◆ QUOTED TEXT:
════════════════
Parallel, adaptive Cartesian grid algorithms for natural hazards modeling
Agency : National Science Foundation (NSF)
Type : NSF-DMS: #1819257 (single PI)
Amount to BSU : $315K
Geophysical hazards such as flooding, tsunamis, debris flows, landslides, storm surges and potential dam failures threaten communities across the United States and globally. This project develops computational tools that can efficiently simulate these hazards, enabling a diverse group of researchers and emergency planners to develop hazard maps of areas most likely to be impacted by these disasters. For efficiency, the computational framework uses adaptive, "depth-averaged" mathematical models that only require two dimensional planar grids, rather than fully three dimensional meshes. A primary goal of the project is to correct our depth-averaged model to capture localized waves that may spill over flood barriers or overtop harbor breakwaters. These correction terms will give current users of the computational framework critical additional capabilities for modeling shallow geophysical hazards and allow them to create more robust hazard maps. The computational tools can also take full advantage of emerging hardware trends available on desktop workstations, moderate sized compute clusters, as well as massively parallel computing facilities available at NSF funded supercomputing sites. The project also provides users with tools for visualizing results using open source software such as the Google Earth browser. Ultimately, computational modeling can aid responders in predicting how to distribute emergency resources in the event of unavoidable hazards and serve to inform developers, legislative representatives, and citizenry of potential risks in their communities.
════════════════
◆ DATA SHOWN:

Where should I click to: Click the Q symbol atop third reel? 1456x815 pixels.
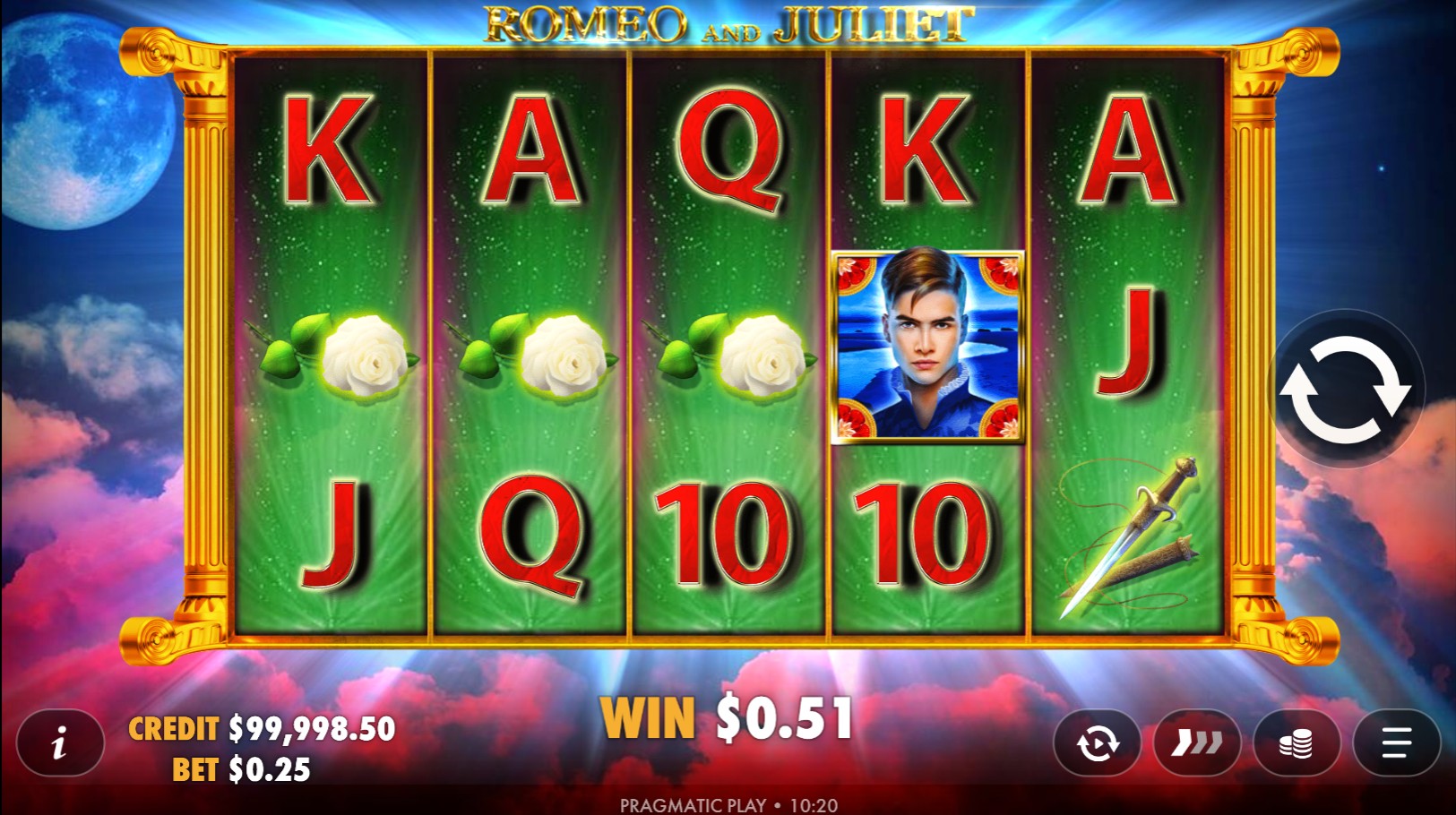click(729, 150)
════════════════
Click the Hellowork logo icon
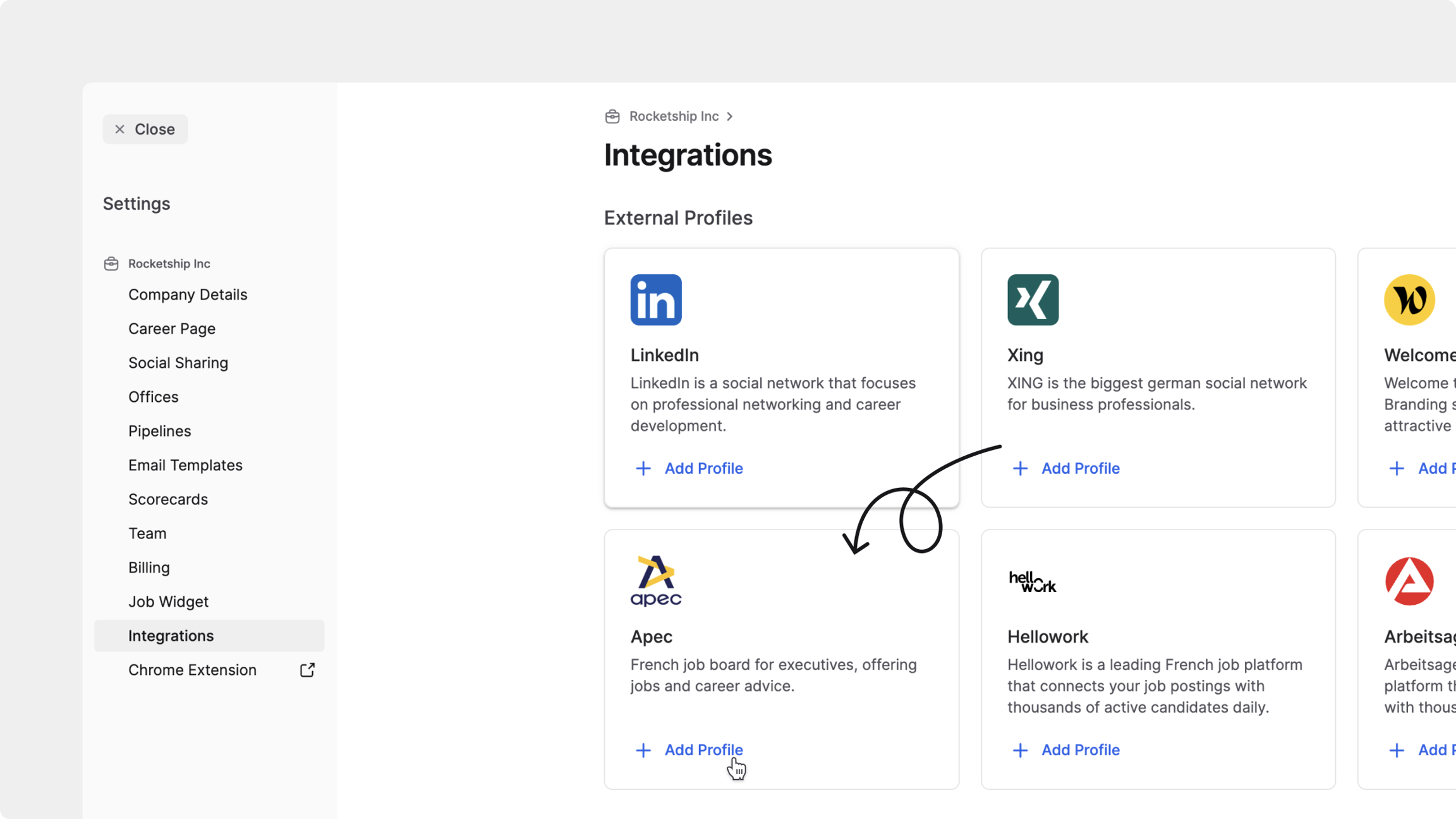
════════════════
◆ WHAT THE EXERCISE ASKS:
Copy the hazard-modeling grant page starting at "Parallel, adaptive Cartesian" and ending at "#1819257 (single PI)", and swap "Agency" for "Sponsor".

◆ EXERCISE RESPONSE:
Parallel, adaptive Cartesian grid algorithms for natural hazards modeling
Sponsor : National Science Foundation (NSF)
Type : NSF-DMS: #1819257 (single PI)